**What you are asked to do**
Return each line below holding the string "zoom".

**Material for this task**
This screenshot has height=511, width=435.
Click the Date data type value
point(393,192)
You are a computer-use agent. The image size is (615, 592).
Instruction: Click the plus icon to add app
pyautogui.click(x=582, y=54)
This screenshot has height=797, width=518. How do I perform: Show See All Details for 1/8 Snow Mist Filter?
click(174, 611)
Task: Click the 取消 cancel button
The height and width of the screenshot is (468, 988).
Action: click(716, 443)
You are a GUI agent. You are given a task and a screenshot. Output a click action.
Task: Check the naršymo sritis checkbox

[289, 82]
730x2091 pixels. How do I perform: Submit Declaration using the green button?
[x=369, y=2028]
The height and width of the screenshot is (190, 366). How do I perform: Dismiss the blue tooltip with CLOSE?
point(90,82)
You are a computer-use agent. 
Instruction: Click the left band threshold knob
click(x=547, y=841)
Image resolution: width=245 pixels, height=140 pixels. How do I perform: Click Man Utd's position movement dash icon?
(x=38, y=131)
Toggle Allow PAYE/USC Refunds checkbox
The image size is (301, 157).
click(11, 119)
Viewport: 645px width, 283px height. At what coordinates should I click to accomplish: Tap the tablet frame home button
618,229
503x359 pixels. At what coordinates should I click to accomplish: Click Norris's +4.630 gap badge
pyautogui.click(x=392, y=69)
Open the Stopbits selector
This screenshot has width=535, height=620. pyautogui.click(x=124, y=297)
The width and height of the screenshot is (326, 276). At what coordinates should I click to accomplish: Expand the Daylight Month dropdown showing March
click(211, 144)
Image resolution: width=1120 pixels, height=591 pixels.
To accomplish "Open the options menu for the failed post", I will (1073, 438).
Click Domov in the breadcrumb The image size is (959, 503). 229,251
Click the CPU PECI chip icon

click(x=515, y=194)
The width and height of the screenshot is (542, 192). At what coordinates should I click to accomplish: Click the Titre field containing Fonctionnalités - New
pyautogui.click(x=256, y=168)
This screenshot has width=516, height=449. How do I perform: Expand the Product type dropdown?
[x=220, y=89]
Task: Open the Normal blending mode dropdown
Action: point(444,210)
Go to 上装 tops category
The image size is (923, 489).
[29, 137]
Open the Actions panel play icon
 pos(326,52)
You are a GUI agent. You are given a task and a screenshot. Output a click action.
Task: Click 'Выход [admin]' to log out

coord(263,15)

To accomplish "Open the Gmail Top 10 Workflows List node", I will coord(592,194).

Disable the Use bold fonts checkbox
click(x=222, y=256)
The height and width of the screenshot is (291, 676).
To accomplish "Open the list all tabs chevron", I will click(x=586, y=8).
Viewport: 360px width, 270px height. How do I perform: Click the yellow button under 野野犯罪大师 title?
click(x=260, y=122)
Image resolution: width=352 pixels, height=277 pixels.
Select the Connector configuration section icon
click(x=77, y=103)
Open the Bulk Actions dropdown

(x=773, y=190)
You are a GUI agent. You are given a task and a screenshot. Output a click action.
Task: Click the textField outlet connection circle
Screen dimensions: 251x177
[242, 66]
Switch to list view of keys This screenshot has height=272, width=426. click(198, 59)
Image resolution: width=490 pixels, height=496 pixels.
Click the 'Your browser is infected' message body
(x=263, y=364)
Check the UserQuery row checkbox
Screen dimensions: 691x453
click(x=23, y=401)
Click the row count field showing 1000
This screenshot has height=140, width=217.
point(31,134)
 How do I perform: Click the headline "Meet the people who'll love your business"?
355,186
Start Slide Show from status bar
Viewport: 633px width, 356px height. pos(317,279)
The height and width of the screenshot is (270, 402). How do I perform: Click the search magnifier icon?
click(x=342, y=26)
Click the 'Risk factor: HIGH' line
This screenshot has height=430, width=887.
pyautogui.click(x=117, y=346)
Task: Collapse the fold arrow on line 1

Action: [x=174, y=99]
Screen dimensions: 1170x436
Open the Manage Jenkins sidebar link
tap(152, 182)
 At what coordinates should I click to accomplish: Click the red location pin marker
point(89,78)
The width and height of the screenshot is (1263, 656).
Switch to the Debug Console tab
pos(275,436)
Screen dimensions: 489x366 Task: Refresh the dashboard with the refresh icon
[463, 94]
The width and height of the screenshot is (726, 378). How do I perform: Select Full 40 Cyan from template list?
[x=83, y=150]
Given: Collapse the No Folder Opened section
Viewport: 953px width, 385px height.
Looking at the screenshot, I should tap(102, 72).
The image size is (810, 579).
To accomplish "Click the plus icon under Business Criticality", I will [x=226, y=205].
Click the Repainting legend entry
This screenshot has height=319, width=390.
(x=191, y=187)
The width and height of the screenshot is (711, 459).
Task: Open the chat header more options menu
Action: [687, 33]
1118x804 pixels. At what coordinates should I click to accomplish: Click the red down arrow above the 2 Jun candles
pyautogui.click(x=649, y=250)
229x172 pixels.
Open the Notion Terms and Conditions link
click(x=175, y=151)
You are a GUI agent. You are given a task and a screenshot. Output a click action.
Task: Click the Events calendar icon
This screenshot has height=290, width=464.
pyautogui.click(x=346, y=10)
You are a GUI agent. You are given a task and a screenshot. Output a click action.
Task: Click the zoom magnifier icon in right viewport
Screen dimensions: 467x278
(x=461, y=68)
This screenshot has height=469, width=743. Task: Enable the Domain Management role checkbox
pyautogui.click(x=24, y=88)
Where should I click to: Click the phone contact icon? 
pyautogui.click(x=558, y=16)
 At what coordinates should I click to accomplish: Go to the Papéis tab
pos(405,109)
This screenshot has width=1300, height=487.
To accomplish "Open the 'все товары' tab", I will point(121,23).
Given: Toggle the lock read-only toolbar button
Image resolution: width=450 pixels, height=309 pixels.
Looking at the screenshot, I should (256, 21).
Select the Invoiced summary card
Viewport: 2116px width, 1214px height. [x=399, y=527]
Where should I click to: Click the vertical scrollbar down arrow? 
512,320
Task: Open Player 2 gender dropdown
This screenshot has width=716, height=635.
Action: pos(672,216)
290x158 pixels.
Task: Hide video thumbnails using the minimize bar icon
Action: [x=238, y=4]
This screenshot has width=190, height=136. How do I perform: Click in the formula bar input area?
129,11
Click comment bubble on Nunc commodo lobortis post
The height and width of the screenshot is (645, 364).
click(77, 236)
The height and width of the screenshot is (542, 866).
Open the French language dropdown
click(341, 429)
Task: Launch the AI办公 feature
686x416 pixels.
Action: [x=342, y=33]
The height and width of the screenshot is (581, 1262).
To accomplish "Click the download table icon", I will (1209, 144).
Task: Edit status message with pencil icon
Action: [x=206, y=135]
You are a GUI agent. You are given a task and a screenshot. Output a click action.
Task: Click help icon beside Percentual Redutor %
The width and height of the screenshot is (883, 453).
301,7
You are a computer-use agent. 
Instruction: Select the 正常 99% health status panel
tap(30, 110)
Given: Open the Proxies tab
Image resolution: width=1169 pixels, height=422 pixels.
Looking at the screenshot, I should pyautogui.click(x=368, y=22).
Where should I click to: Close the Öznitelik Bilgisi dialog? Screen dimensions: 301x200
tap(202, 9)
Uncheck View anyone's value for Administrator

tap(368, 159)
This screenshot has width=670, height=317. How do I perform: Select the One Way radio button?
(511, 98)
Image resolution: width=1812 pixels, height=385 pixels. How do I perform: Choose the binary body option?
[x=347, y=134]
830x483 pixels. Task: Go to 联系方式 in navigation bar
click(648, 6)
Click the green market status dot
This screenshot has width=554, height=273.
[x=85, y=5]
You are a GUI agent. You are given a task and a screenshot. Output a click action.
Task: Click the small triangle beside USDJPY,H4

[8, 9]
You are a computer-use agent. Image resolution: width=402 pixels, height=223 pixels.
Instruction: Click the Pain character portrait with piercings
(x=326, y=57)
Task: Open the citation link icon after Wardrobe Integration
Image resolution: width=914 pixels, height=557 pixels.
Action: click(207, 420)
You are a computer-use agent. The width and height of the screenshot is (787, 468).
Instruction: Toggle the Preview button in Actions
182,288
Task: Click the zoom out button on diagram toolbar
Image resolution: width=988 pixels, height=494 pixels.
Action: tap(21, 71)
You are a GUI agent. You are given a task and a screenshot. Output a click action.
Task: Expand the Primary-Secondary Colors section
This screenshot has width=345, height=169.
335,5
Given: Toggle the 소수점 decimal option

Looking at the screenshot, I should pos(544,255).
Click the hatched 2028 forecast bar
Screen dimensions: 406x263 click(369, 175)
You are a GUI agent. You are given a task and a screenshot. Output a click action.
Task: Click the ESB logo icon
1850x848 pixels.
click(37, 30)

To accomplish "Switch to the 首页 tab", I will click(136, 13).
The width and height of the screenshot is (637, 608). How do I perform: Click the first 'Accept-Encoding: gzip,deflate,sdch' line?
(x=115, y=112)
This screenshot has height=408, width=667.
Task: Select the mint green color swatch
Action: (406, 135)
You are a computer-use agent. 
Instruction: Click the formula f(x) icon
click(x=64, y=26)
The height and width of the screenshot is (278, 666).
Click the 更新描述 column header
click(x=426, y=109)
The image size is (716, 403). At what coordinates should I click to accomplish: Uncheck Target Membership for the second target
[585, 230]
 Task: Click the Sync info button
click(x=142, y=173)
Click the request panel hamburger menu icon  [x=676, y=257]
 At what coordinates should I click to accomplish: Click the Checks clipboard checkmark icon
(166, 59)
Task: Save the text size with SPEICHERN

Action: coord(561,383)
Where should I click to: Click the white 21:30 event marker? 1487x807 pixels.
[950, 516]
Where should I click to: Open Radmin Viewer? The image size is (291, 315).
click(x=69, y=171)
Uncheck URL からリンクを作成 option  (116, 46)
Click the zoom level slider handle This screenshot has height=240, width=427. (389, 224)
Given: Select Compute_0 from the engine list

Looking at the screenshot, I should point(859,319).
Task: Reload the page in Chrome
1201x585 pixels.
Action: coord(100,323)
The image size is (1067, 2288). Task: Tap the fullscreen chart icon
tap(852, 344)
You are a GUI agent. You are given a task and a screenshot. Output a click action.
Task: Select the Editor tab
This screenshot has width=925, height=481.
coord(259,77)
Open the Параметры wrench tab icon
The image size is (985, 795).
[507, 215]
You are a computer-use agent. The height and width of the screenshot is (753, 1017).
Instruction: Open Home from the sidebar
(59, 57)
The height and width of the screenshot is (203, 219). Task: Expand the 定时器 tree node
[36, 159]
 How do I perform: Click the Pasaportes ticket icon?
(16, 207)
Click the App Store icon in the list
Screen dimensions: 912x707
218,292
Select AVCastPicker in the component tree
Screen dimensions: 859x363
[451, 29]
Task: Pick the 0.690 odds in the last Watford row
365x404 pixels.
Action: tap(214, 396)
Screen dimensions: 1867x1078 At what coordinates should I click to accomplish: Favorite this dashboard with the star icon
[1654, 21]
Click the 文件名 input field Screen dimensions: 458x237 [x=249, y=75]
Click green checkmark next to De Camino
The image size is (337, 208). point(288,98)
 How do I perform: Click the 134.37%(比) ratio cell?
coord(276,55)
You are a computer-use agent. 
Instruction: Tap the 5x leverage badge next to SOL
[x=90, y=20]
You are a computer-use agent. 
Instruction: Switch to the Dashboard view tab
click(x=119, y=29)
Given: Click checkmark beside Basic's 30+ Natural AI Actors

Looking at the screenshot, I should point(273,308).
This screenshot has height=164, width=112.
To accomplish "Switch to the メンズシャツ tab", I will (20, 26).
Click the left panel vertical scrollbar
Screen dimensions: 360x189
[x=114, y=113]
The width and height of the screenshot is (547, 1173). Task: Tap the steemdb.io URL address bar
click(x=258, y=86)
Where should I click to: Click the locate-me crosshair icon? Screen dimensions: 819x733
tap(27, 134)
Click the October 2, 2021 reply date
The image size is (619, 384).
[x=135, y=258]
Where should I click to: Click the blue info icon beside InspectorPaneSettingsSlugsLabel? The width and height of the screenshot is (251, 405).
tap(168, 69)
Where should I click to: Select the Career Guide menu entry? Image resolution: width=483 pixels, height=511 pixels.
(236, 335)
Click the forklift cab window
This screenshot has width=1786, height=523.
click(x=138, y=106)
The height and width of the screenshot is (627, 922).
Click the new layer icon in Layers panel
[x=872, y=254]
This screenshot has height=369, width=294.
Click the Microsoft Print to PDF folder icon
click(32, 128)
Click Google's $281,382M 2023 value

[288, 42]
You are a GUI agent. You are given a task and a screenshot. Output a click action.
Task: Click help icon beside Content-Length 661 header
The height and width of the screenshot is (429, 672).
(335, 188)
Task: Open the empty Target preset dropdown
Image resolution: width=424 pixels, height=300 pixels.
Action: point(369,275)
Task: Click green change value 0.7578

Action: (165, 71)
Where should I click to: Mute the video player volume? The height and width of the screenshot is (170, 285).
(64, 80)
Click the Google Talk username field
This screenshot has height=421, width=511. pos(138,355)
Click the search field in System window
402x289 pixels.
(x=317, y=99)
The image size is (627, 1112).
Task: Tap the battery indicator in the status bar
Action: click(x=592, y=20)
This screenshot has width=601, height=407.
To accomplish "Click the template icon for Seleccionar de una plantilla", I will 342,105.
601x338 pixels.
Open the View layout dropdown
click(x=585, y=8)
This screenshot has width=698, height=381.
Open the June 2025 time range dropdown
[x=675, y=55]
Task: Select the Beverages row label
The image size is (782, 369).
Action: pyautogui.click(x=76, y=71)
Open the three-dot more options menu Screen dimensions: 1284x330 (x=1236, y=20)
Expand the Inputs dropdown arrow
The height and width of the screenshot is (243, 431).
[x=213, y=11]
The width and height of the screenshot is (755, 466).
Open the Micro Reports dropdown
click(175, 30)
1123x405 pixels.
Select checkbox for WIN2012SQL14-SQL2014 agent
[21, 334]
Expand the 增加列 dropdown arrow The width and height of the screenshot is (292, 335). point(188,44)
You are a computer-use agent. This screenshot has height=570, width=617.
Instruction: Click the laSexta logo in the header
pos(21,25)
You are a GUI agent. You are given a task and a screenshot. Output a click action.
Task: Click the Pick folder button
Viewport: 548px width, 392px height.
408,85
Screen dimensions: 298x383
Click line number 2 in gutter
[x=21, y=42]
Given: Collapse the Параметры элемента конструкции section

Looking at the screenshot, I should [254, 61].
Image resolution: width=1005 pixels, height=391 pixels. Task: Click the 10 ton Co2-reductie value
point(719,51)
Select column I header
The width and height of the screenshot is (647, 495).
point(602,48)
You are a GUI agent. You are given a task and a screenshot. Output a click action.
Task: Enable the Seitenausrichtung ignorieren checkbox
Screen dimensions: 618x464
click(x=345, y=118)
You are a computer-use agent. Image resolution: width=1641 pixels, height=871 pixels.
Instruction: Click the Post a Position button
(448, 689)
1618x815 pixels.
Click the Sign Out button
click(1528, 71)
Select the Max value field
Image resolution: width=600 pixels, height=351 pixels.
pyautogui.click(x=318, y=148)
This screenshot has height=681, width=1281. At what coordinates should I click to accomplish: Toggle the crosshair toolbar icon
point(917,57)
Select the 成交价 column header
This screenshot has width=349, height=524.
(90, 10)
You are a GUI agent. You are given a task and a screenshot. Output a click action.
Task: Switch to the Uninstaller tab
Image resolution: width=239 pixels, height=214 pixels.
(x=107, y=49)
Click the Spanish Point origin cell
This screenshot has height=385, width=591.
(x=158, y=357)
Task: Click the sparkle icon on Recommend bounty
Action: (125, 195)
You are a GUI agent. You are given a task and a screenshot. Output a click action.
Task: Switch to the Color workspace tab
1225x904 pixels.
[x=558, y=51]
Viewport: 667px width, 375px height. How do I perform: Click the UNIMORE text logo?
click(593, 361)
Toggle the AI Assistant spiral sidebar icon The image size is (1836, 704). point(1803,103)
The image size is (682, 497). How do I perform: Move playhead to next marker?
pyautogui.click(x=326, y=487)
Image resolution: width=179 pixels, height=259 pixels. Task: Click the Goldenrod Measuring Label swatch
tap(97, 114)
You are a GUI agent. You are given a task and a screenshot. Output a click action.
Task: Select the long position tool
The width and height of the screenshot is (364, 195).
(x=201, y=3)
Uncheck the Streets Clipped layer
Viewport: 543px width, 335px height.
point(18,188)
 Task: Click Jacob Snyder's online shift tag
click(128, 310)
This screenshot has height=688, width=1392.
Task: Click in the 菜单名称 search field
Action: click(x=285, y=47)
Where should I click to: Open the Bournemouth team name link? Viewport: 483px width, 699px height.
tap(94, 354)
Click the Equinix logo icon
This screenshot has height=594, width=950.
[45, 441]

**Response area**
Task: Click the zoom magnifier icon in right viewport
Task: Click the zoom out button on diagram toolbar
Click the zoom level slider handle This screenshot has height=240, width=427. (389, 224)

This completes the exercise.